(Dataset entries)
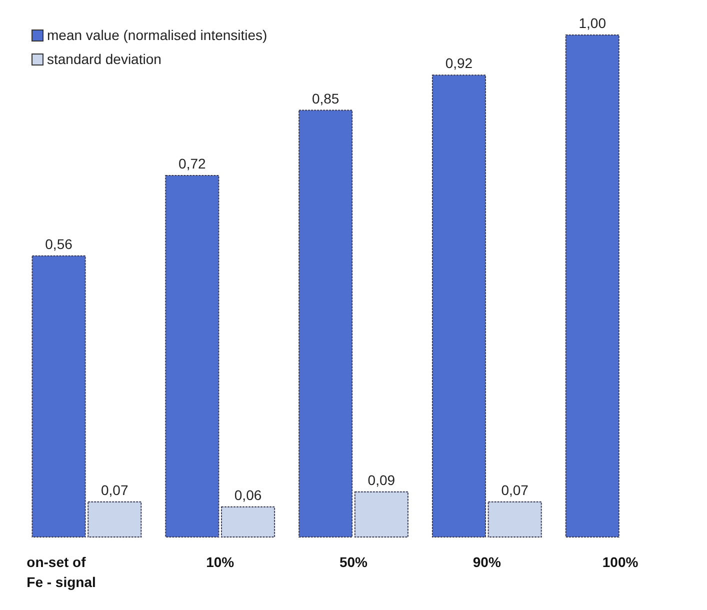  I want to click on x-tick-label: 100%, so click(620, 562).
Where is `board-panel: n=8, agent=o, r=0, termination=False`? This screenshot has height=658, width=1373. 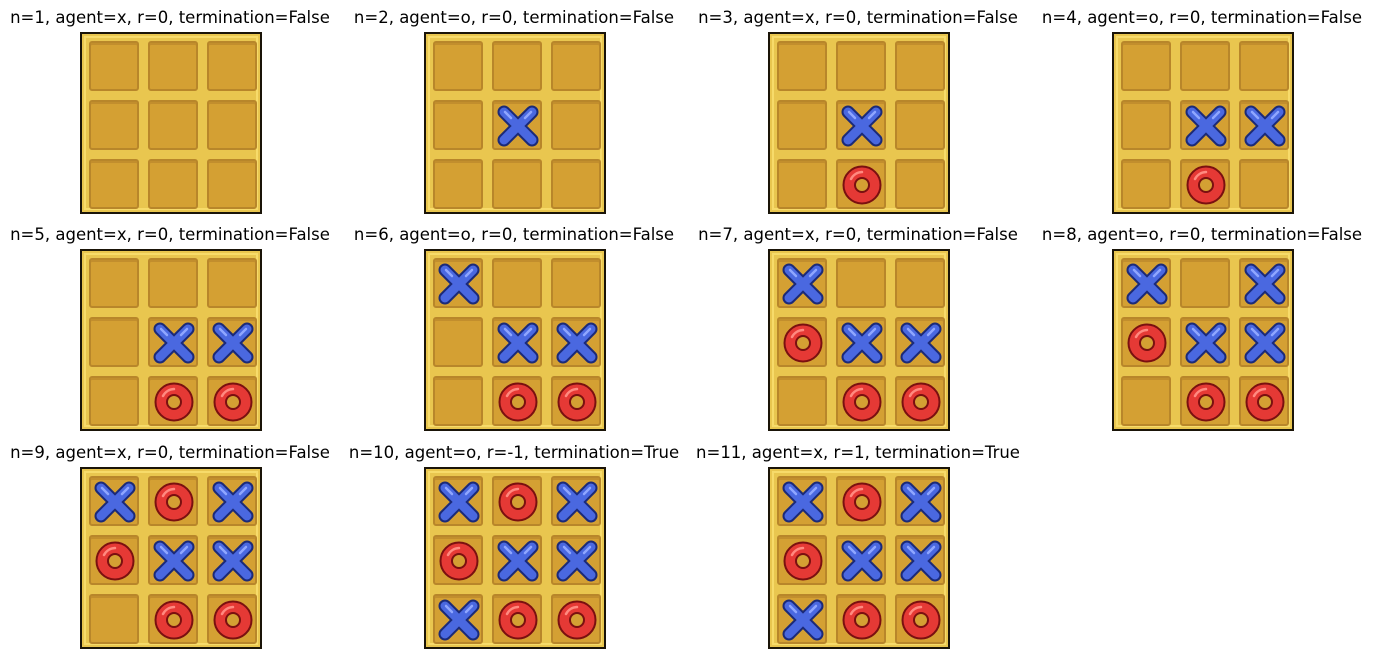 board-panel: n=8, agent=o, r=0, termination=False is located at coordinates (1202, 325).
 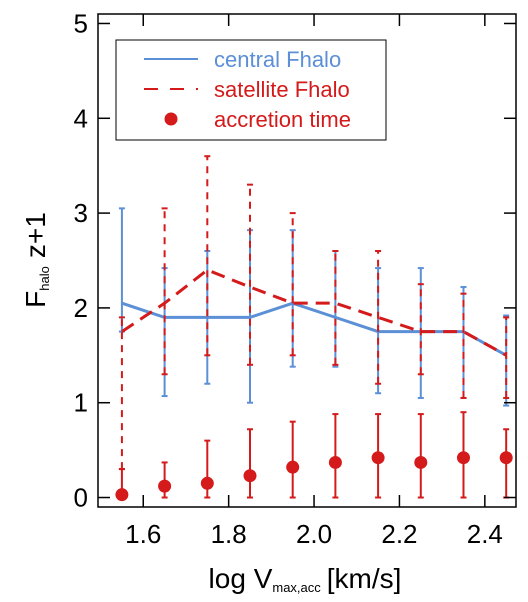 I want to click on legend-label: accretion time, so click(x=282, y=120).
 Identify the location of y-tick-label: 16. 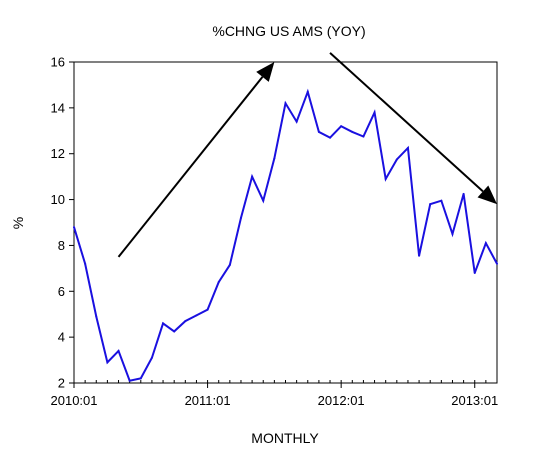
(58, 62).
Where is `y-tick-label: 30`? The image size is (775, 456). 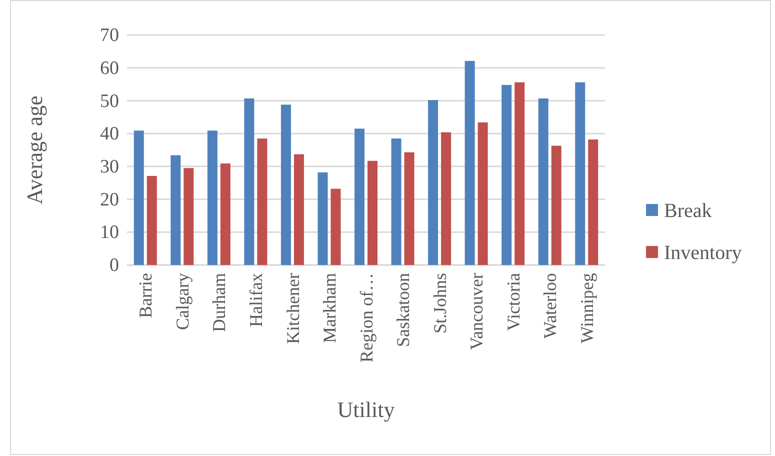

(YOUR TASK): Give each line of the material from the line with "Identify the location of y-tick-label: 16." through the end of the material as a string in a JSON list, skipping blank lines and leaving the pictures out.

(SOLUTION FOR THIS PROBLEM):
[
  " Identify the location of y-tick-label: 16. ",
  "(58, 62).",
  "Where is `y-tick-label: 30`? The image size is (775, 456). "
]